>> Start

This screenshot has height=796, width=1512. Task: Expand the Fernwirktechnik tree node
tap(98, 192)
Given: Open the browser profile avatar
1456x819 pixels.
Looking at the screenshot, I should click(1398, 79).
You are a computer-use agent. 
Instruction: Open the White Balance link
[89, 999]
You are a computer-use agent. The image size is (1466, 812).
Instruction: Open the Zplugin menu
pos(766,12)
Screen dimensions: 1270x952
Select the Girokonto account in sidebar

>> End

WHAT IS EXPECTED:
Put every line of the entries above into a JSON list of strings, one string per line, and leave out any blank lines.

TASK ANSWER:
[
  "This screenshot has height=796, width=1512. Task: Expand the Fernwirktechnik tree node",
  "tap(98, 192)",
  "Given: Open the browser profile avatar",
  "1456x819 pixels.",
  "Looking at the screenshot, I should click(1398, 79).",
  "You are a computer-use agent. ",
  "Instruction: Open the White Balance link",
  "[89, 999]",
  "You are a computer-use agent. The image size is (1466, 812).",
  "Instruction: Open the Zplugin menu",
  "pos(766,12)",
  "Screen dimensions: 1270x952",
  "Select the Girokonto account in sidebar"
]